═══ Listing
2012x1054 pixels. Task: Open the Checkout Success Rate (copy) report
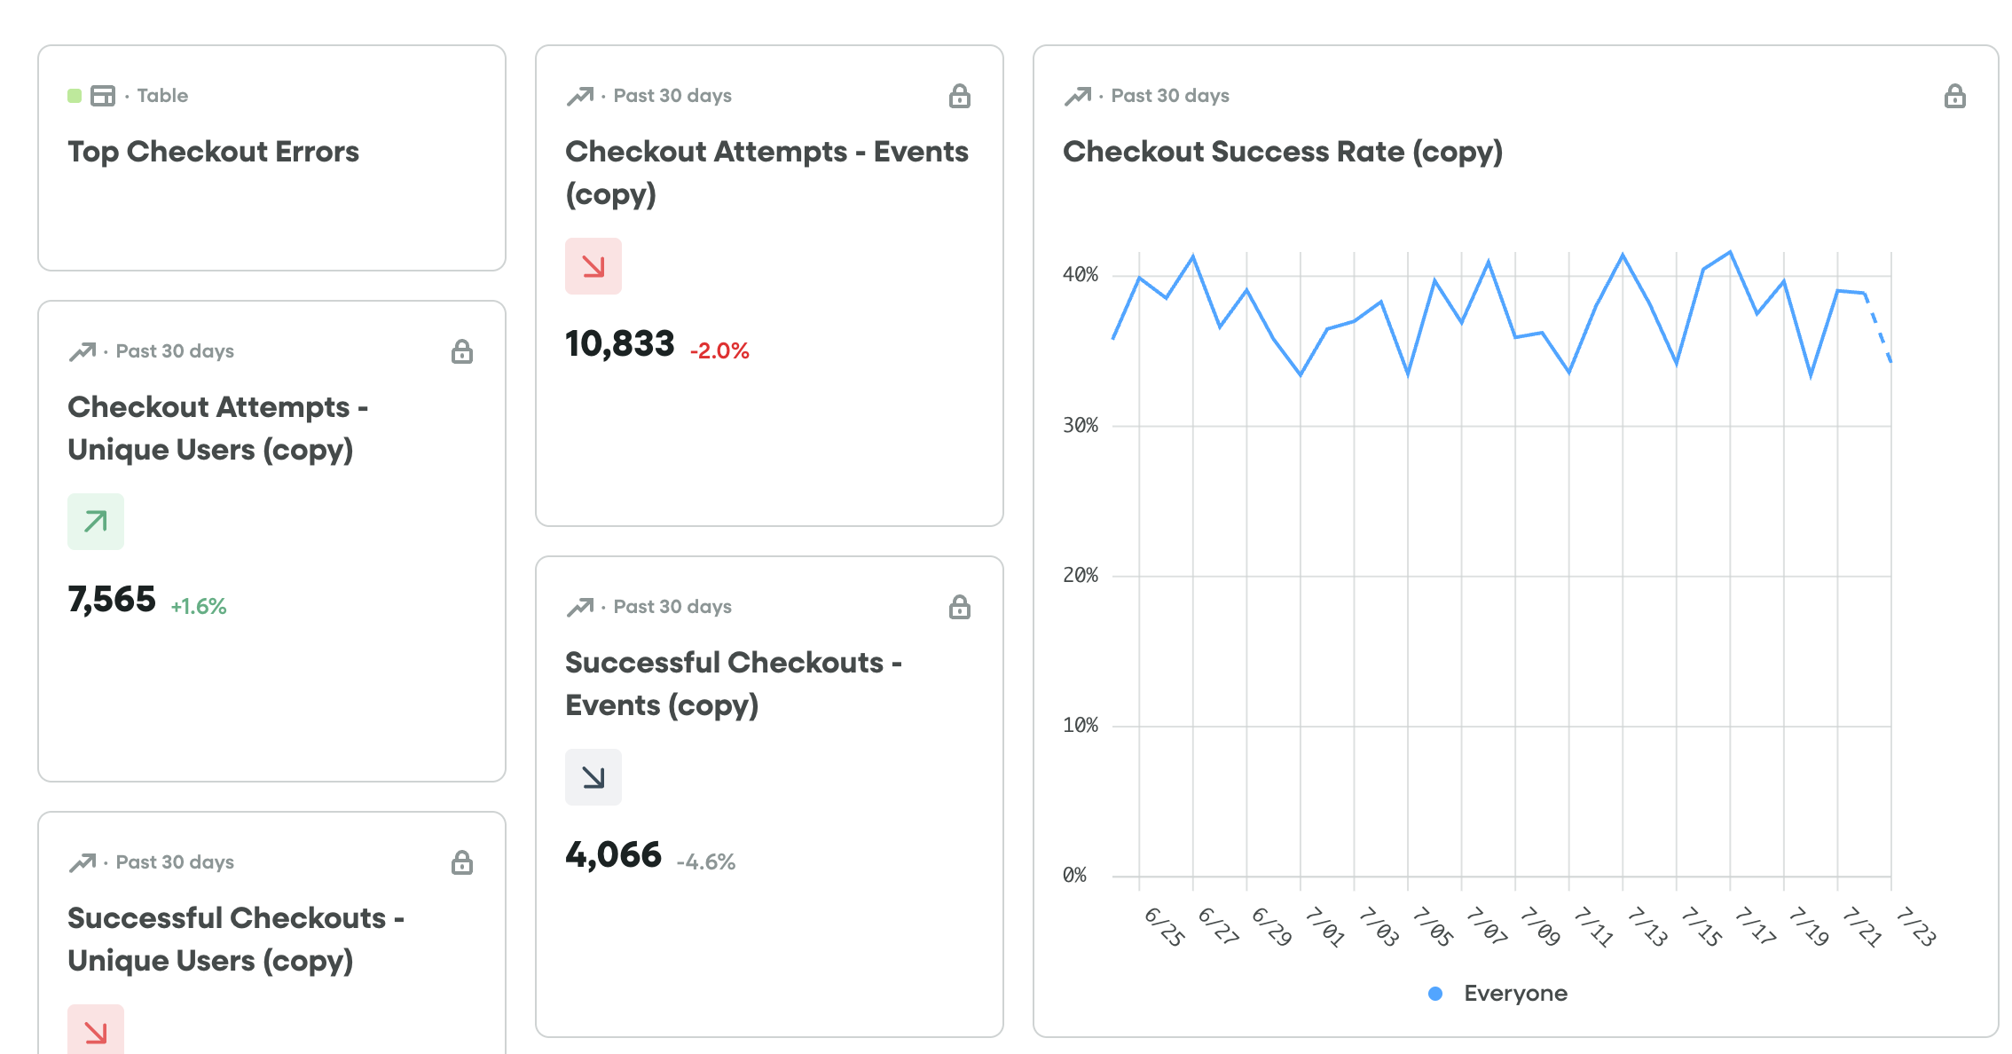(x=1282, y=152)
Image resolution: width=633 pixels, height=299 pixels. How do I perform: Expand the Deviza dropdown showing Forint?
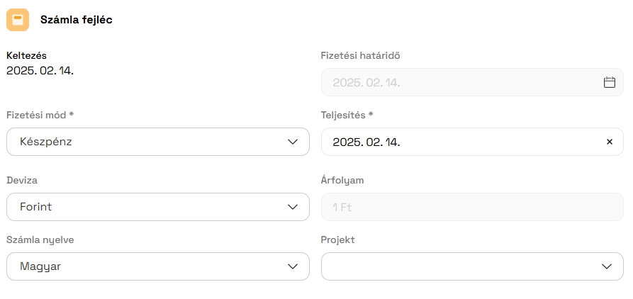(x=158, y=207)
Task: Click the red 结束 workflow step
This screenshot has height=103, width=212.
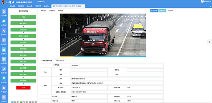Action: coord(23,88)
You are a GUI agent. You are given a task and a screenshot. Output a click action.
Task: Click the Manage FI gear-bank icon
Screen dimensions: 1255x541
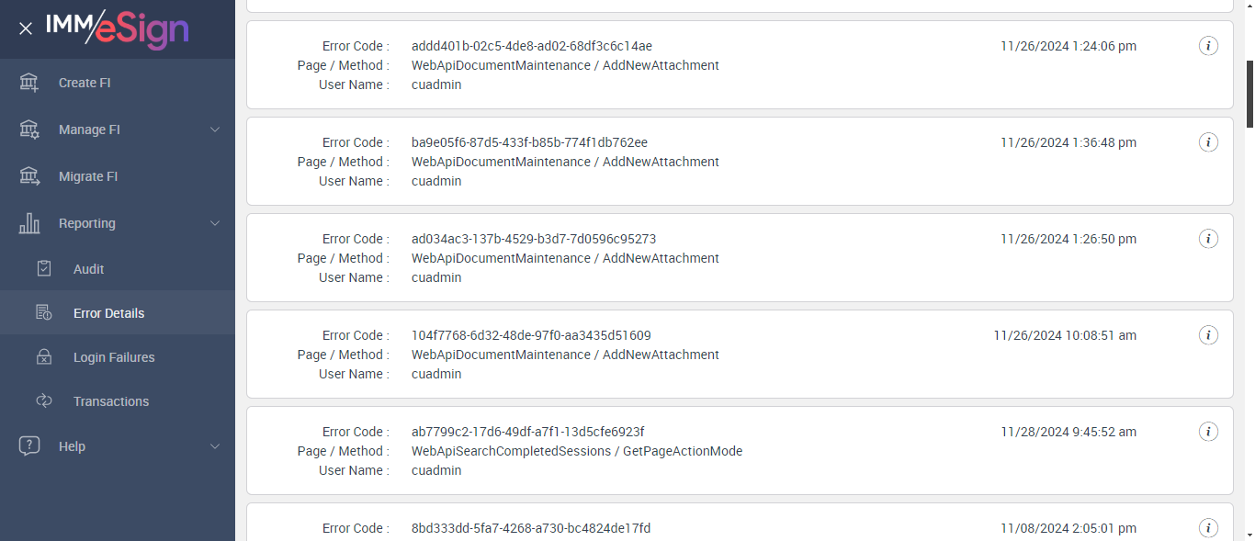[29, 130]
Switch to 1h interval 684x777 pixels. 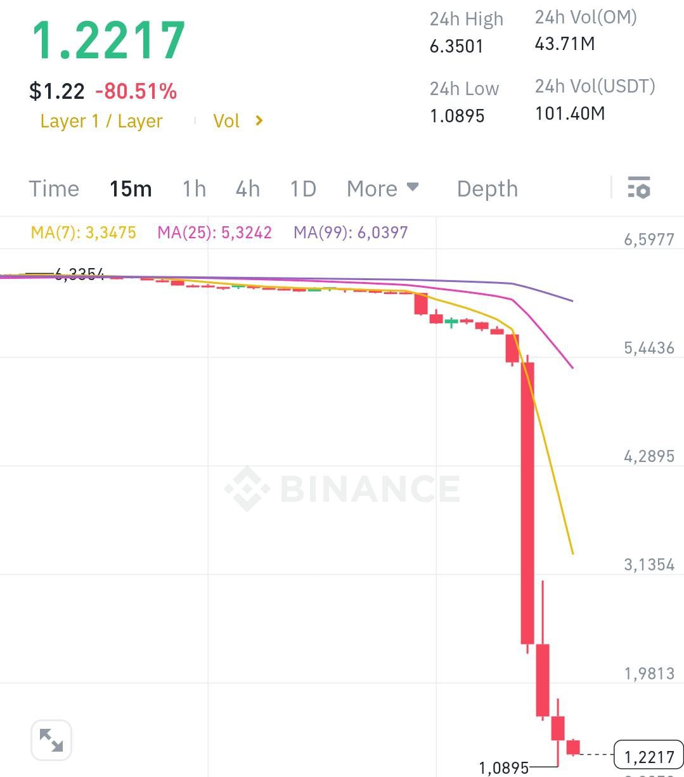point(194,189)
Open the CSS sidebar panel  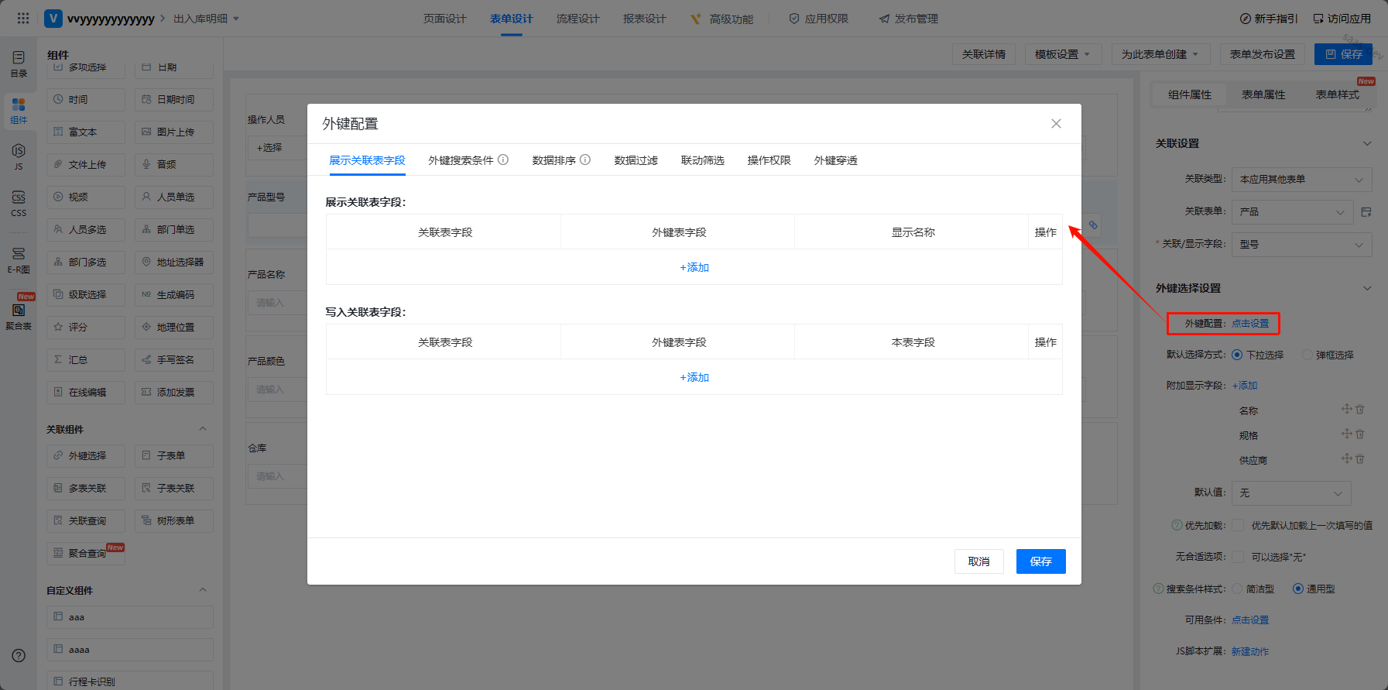click(19, 203)
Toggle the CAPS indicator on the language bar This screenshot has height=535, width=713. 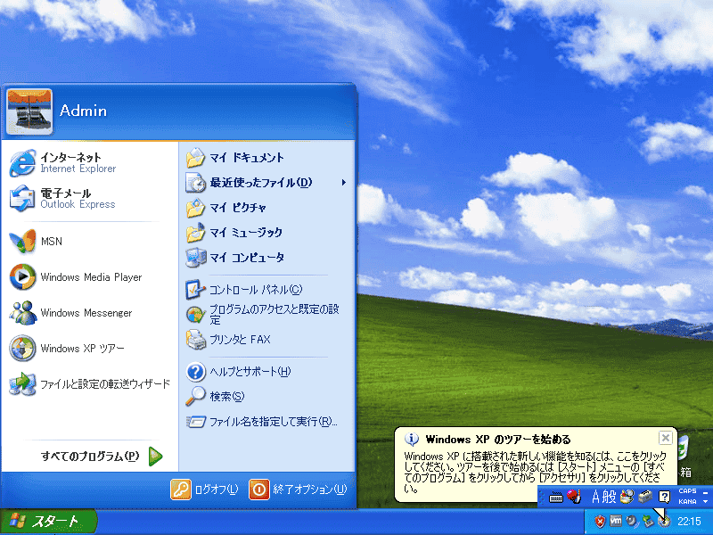pyautogui.click(x=687, y=491)
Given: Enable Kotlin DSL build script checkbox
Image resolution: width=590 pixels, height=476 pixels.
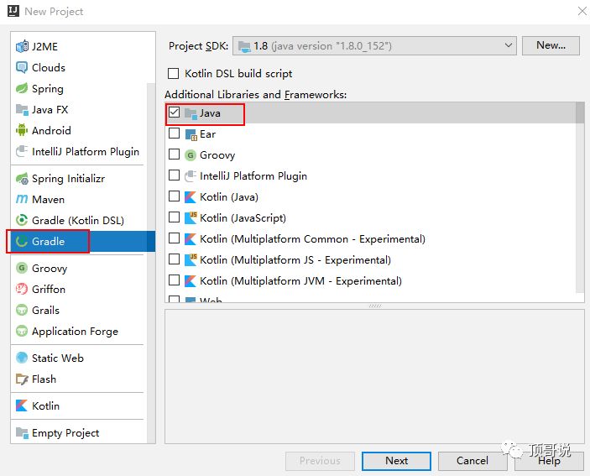Looking at the screenshot, I should [173, 73].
══════
Exercise —
Extract each line of the entries above that contains the string "Image", matching case exactly.

Full output —
Image resolution: width=633 pixels, height=299 pixels. How do I perform: Expand the Deviza dropdown showing Forint?
Image resolution: width=590 pixels, height=476 pixels.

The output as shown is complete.